O processo avaliativo do Autismo deve ser tomado numa perspectiva interaccionista e desenvolvimentista que analise os atrasos e desvios da criança (Ozonoff, Rogers & Hendren, 2003), assim como incluir informações de múltiplas fontes e contextos ambientais (por exemplo, relatos dos pais, dos professores, observação da criança em diferentes ambientes) (Barthélemy, Fuentes, Gaag & Visconti, 2002; Filipek et al., 1999 citados por Ozonoff, Rogers & Hendren, 2003). Também é recomendado que as avaliações das PEA sejam multidisciplinares, sempre que possível, envolvendo profissionais da psicologia, psiquiatria, pediatria, neurologia, terapia da linguagem e terapia ocupacional (Barthélemy, Fuentes, Gaag & Visconti, 2002; Ozonoff, Rogers & Hendren, 2003; Docampo, Castro & Alvarez, 2006).

Os benefícios da identificação precoce das PEA são reconhecidos pelos pais e profissionais envolvidos (Le Couteur, 2003; Vikram, 2003) e constituem um passo essencial para a integração social (Cowley, 2000). Existem novas possibilidades para diagnosticar o Autismo numa idade mais precoce, muito antes dos sintomas clássicos se tornarem aparentes por volta dos 2 ou 3 anos de idade (Chairman & Baird, 2002, Howlin & Asgharian, 1999 citados por Drew, Baird, Baron-Cohen, Cox, Slonims, Wheelwright, Swettenham, Berry & Charman, 2002; Lord et al., 1995, Lord & MacGill-Evans, 1995, Cox et al., 1999, Stone, Ousley, Hepburn, Hogan & Brown, 1999 citados por Le Couteur, 2003; Lord, 1997, Stone et al., 1999, Charman et al., 1997, Cox et al., 1999 citados por Vikram, 2003; Medical Research Council [MRC], 2001; Stone et al., 1999, Teitelbaum et al., 1998 citados por Ozonoff, Rogers & Hendren, 2003), o que parece ser especialmente importante dada a aparente eficácia das intervenções intensivas precoces, comportamentais e educacionais (Drew et al., 2002; Howling, 2002, Lord et al., 2005 citados por Magiati, Charman & Howlin, 2007; Ozonoff, Rogers & Hendren, 2003; Pereira, 2007).
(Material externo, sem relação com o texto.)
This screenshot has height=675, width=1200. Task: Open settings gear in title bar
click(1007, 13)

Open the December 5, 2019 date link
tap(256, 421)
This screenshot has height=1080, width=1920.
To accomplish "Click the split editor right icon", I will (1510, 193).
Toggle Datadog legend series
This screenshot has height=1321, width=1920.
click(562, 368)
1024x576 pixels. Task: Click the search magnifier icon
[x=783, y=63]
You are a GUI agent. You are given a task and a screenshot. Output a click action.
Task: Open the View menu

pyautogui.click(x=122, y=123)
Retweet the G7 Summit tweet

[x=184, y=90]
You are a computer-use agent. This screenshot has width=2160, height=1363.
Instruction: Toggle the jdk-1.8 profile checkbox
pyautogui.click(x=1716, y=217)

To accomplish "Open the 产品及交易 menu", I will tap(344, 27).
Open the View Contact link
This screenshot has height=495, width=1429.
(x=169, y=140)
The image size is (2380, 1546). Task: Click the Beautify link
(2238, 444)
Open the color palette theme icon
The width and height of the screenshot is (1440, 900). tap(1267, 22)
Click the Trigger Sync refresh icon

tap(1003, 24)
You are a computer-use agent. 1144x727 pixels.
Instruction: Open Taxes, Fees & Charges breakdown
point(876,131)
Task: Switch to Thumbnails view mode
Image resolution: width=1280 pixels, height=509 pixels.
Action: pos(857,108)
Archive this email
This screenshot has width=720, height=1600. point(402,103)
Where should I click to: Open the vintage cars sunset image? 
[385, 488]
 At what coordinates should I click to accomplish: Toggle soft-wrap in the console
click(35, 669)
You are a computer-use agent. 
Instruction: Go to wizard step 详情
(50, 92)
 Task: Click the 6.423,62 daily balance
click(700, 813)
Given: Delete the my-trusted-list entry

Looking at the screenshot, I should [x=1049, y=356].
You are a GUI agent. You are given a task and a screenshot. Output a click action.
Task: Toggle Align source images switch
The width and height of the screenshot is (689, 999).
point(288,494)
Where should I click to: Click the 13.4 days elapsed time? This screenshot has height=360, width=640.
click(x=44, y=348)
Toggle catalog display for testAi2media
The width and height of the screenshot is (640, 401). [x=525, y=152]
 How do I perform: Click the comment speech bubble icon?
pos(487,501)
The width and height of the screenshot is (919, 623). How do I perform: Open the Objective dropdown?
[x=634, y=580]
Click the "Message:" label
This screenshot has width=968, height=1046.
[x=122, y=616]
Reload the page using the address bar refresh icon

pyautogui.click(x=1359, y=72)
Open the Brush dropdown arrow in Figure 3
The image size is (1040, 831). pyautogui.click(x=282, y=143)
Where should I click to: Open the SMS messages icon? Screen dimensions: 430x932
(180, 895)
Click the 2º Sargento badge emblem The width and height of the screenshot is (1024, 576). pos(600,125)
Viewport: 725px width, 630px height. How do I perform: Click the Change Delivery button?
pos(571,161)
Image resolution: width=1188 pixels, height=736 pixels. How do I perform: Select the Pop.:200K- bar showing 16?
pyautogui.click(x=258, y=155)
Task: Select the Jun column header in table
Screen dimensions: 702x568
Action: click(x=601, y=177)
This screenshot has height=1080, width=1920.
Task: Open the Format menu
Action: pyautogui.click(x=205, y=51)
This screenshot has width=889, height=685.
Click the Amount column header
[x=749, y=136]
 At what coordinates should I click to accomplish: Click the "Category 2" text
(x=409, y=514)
Neste sentido, a intervenção terapêutica nas PEA deve ter início mais cedo possível, ser intensiva, abranger os contextos naturais da criança e envolver activamente as famílias (Fenske et al., 1985, Prizant & Wetherby, 1988, Rogers, 1998 citados por Ozonoff,

132 Rogers & Hendren, 2003; Fuentes, 2004; Lovaas, 1987 citado por Kazdin, 2000; Lovaas, 1987 citado por Volkmar, Lord, Klin & Cook, 2002; Whitbread, 2007).